Por la boca… Que Dios reparta suerte

Tras la victoria de Pedro Sánchez y su regreso al despacho de Ferraz, la frase taurina, tan repetida estos días en plena feria de San Isidro, viene muy a cuento.

Va a hacer falta mucha suerte para lidiar el toro de un Partido Socialista destrozado, de un grupo parlamentario en cueros, de una oposición sin más rumbo que las mociones de censura fantasmas (de hacer el fantasma) y de un Gobierno necesitado de apoyos al que se le viene encima –o se lo ha echado encima el propio Gobierno- el problema del independentismo catalán.

Nuestra democracia –escasita de realidad y huérfana de sentido común- tiene estas cosas. Setenta mil ciudadanos afiliados a un partido, los que han votado a Pedro Sánchez –algunos de los cuales son tan poco de fiar que avalaron a un candidato y votaron a otro- ponen en apuros la propia democracia, la estabilidad política, la posibilidad de un gobierno normal y la marcha de la economía.

También Mariano Rajoy va a necesitar suerte. Se acabó el mínimo entendimiento que había con el PSOE de la Gestora y ahora va a tener que enfrentarse, sin un apoyo firme y estable ni de Ciudadanos ni del PNV, a un socialismo arriscado, dividido y a remolque de Podemos.
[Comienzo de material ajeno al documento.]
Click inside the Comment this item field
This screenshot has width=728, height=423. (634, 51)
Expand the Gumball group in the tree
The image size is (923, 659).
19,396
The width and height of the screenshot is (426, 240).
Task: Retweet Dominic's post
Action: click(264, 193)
A Rajoy, según algunos maestro de administrar silencios y dosificar tiempos, se le ha venido encima Pedro Sánchez y Puigdemont le obliga a definirse más allá del refugio de las ilegalidades.

El socialismo está en manos de quien han querido la mayoría de los militantes, pero eso no quiere decir que esté en buenas manos, ni siquiera en las menos malas posibles. La mayoría no siempre tiene razón y los socialistas han vuelto a caer en el pozo que les llevó al desastre electoral.

Y el problema está en que la política española -con la amenaza del independentismo y un populismo fuera de órbita, no puede permitirse el lujo de no tener una izquierda normal y civilizada.

Pedro Sánchez se va a encontrar al llegar a su antiguo despacho con los problemas que él mismo creó. Con los restos del naufragio que provocó y, por los visto hasta ahora, sus capacidades son más bien limitadas por muchos puntos de diferencia que le hayan devuelto a la calle Ferraz.